Individualised prediction of longitudinal change in multimodal brain imaging.
It remains largely unknown whether individualised longitudinal changes of brain imaging features can be predicted based only on the baseline brain images. This would be of great value, for example, for longitudinal data imputation, longitudinal brain-behaviour associations, and early prediction of brain-related diseases. We explore this possibility using longitudinal data of multiple modalities from UK Biobank brain imaging, with around 3,500 subjects. As baseline and follow-up images are generally similar in the case of short follow-up time intervals (e.g., 2 years), a simple copy of the baseline image may have a very good prediction performance.

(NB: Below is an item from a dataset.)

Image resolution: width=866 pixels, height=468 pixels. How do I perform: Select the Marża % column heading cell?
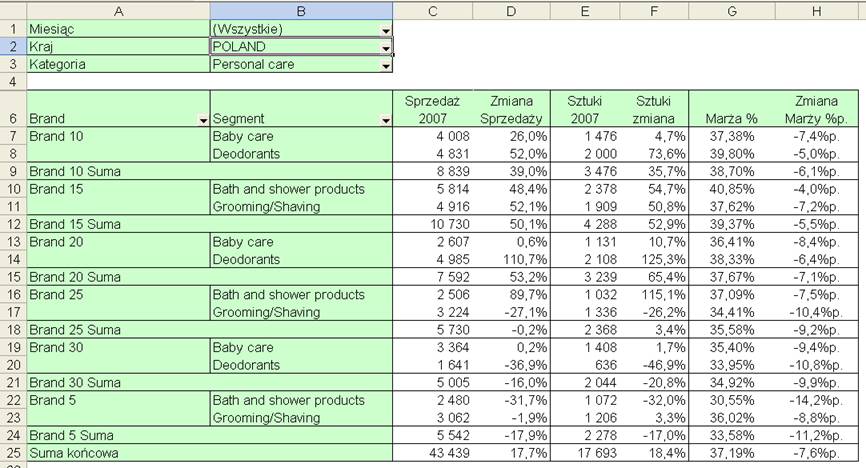(732, 109)
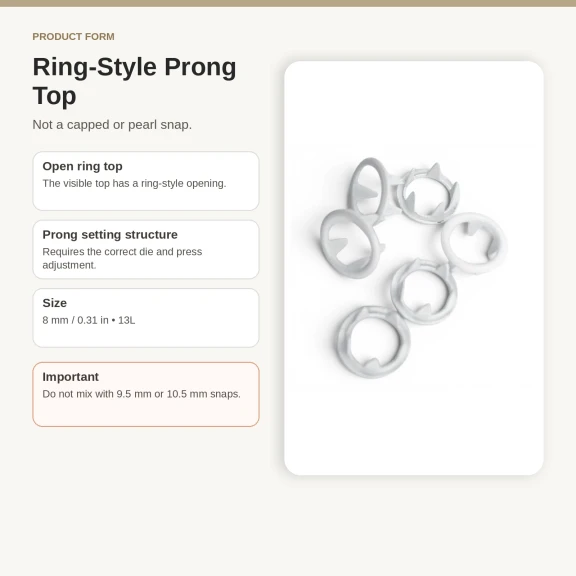Image resolution: width=576 pixels, height=576 pixels.
Task: Open the Open ring top card
Action: coord(146,181)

Therefore, for the first time, we propose a new mathematical framework for guiding the longitudinal prediction of brain images, providing answers to fundamental questions: (1) what is a suitable definition of longitudinal change; (2) how to detect the existence of changes; (3) what is the "null" prediction performance; and (4) can we distinguish longitudinal change prediction from simple data denoising. Building on these, we designed a deep U-Net based model for predicting longitudinal changes in multimodal brain images. Our results show that the proposed model can predict to a modest degree individualised longitudinal changes in almost all modalities, and outperforms other potential models. Furthermore, compared with the true longitudinal changes computed from real data, the predicted longitudinal changes have a similar or even improved accuracy in predicting subjects' non-imaging phenotypes, and have a high between-subject discriminability. Our study contributes a new theoretical framework for longitudinal brain imaging studies, and our results show the potential for longitudinal data imputation, along with highlighting several caveats when performing longitudinal data analysis.